Task to complete ▸ Report every line below that carries the word "computer".

Start of Information provided

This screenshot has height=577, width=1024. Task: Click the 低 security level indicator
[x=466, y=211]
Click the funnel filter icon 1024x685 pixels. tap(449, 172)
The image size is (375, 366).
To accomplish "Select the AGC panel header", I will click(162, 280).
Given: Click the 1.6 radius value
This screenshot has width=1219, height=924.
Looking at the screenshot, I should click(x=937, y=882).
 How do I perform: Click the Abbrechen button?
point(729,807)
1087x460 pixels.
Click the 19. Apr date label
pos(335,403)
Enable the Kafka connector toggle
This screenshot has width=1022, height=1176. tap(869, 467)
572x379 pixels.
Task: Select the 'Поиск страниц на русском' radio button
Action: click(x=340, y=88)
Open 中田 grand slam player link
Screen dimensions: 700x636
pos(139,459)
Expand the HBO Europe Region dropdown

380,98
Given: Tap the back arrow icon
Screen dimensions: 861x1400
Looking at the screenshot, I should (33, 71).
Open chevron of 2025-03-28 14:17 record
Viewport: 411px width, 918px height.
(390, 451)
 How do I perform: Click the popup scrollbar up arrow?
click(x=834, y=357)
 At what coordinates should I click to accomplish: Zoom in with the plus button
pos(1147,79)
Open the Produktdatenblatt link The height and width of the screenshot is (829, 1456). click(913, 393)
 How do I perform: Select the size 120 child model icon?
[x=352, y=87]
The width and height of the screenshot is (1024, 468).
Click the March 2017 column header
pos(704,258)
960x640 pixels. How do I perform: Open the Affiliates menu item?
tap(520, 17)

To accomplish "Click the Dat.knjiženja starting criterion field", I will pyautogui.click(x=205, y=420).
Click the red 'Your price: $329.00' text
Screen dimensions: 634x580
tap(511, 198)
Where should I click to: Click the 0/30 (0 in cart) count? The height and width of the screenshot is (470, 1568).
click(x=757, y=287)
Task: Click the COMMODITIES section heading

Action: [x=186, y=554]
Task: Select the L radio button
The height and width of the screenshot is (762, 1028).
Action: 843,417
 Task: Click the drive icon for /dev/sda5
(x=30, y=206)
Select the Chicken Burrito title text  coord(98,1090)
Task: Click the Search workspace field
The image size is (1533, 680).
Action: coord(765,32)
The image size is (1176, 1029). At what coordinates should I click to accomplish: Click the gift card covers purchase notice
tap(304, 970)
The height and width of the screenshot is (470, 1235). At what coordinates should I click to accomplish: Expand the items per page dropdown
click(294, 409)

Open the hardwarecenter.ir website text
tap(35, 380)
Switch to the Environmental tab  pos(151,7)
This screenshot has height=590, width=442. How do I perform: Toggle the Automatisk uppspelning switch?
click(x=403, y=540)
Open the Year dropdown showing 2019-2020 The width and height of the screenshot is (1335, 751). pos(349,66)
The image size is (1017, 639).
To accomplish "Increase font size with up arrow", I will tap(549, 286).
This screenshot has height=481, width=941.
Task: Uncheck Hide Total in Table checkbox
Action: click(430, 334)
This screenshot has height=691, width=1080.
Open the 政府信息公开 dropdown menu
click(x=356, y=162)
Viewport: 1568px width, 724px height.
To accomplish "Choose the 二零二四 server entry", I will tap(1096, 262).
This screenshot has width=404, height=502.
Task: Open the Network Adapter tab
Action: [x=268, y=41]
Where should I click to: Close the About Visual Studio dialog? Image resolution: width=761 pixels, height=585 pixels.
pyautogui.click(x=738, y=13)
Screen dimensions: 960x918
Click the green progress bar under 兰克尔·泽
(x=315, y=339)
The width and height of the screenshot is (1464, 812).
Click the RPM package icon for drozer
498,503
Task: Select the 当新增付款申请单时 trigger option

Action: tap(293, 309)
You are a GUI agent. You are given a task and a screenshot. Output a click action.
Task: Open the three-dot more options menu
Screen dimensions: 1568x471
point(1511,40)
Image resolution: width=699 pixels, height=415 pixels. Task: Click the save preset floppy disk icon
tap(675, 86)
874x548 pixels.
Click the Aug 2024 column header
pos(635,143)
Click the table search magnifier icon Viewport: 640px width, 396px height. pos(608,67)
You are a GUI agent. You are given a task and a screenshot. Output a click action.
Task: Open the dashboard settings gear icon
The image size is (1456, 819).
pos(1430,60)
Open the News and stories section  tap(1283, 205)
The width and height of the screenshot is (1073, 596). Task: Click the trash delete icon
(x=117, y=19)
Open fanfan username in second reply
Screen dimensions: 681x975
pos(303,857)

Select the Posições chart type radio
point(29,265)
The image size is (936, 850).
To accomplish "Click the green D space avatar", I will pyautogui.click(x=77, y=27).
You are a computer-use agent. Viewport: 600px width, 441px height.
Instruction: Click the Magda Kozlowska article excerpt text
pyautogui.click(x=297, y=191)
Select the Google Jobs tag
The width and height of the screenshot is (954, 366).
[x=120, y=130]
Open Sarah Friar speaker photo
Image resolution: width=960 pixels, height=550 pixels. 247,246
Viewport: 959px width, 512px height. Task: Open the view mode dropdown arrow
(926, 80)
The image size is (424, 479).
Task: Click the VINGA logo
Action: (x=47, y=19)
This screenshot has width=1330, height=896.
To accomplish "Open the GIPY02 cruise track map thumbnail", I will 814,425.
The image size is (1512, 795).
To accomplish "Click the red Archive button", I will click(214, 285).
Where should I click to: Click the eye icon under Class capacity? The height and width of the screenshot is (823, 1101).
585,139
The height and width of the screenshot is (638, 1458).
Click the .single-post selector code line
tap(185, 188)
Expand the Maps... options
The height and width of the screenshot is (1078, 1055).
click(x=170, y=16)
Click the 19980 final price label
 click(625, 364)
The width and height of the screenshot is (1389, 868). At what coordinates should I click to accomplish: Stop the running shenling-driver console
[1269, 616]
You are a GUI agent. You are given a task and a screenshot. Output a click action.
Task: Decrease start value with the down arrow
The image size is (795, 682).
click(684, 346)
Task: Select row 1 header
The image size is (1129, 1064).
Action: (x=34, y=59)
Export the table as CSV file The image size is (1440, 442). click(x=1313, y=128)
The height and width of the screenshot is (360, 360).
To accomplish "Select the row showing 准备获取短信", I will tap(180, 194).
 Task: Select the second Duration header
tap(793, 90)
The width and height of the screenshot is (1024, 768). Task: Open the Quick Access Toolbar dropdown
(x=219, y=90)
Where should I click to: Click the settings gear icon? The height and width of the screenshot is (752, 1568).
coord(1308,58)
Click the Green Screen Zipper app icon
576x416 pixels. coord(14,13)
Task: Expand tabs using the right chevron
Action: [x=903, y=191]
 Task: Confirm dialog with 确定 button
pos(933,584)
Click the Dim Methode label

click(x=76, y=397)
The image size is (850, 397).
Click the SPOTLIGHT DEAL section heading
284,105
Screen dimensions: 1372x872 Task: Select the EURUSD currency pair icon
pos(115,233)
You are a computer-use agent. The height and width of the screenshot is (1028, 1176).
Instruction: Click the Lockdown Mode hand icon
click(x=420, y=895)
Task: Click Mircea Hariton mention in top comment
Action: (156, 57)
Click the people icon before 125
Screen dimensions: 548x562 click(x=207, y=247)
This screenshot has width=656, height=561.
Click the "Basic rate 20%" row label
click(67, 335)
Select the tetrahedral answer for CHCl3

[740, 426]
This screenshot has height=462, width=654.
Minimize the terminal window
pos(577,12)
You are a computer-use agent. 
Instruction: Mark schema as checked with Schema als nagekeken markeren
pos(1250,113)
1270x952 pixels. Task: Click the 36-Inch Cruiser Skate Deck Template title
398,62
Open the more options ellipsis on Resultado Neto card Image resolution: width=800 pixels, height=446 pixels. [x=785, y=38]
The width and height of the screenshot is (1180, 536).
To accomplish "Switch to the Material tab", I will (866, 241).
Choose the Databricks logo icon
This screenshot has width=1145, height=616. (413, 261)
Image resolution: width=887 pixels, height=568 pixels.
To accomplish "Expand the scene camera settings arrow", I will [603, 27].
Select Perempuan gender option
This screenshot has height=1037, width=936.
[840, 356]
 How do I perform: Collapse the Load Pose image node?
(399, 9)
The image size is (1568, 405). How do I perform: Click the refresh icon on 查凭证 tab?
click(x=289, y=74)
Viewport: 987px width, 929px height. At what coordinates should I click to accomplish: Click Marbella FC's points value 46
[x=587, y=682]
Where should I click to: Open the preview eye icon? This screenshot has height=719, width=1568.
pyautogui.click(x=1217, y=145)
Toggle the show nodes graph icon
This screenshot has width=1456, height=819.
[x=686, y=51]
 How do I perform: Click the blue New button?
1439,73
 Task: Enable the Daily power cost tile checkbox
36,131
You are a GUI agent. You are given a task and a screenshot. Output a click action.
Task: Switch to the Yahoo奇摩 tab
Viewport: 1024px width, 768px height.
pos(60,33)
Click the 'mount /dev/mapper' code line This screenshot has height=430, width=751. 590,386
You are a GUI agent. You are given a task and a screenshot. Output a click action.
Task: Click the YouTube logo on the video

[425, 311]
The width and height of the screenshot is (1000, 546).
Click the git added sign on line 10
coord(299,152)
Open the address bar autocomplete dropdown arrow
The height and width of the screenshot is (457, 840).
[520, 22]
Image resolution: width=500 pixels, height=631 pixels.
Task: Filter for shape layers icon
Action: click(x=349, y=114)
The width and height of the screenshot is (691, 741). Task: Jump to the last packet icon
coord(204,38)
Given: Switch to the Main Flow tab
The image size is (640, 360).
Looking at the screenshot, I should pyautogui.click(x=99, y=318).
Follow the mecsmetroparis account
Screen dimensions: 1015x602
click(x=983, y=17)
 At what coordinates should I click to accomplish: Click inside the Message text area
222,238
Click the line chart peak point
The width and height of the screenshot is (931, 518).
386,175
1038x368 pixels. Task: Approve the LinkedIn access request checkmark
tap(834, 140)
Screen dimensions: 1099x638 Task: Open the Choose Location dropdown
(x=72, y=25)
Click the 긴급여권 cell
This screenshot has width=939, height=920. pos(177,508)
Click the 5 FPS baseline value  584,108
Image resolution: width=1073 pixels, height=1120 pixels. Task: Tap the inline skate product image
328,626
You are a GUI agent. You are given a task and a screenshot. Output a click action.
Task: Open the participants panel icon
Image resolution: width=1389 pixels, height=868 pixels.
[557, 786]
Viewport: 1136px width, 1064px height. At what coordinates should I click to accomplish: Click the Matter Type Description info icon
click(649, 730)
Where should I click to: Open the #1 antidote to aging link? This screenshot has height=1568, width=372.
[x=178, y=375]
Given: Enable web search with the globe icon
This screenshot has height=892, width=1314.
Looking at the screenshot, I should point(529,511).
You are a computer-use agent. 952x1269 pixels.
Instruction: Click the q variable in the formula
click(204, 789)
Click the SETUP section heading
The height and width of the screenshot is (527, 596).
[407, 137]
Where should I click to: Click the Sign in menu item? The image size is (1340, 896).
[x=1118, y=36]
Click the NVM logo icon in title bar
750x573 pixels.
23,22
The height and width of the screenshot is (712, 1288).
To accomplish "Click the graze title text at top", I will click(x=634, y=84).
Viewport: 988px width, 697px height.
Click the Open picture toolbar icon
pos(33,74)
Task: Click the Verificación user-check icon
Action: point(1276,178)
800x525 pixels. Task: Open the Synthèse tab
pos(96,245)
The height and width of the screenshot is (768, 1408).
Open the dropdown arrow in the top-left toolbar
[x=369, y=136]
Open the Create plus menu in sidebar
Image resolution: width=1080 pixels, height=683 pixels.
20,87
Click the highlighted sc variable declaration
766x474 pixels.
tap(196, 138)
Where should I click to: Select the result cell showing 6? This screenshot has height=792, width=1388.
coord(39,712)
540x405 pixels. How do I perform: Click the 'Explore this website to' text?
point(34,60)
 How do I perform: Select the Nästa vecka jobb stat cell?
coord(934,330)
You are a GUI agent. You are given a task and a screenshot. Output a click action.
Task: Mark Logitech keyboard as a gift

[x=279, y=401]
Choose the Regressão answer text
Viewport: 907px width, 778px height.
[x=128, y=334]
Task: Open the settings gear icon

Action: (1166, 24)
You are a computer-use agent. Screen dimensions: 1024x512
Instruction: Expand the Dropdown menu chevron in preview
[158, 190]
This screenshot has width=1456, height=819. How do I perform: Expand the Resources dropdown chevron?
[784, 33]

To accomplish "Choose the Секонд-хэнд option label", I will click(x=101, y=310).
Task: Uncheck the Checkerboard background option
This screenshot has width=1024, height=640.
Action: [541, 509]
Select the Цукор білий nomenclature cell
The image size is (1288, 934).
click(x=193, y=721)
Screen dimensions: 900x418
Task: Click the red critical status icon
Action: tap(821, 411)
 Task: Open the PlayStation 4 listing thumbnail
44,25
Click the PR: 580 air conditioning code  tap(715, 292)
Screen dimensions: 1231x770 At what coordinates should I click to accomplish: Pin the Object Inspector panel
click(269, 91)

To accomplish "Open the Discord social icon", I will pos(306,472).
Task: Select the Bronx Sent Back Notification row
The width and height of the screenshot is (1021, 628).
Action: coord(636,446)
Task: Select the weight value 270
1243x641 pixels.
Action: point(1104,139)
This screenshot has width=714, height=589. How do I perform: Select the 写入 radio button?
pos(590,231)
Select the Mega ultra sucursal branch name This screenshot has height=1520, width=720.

End of Information provided

Task output ▸
You are a computer-use agent. Viewport: 600px width, 441px height.
You are a computer-use agent. The height and width of the screenshot is (1028, 1176).
You are a computer-use agent. 
You are a computer-use agent. 952x1269 pixels.
You are a computer-use agent. Screen dimensions: 1024x512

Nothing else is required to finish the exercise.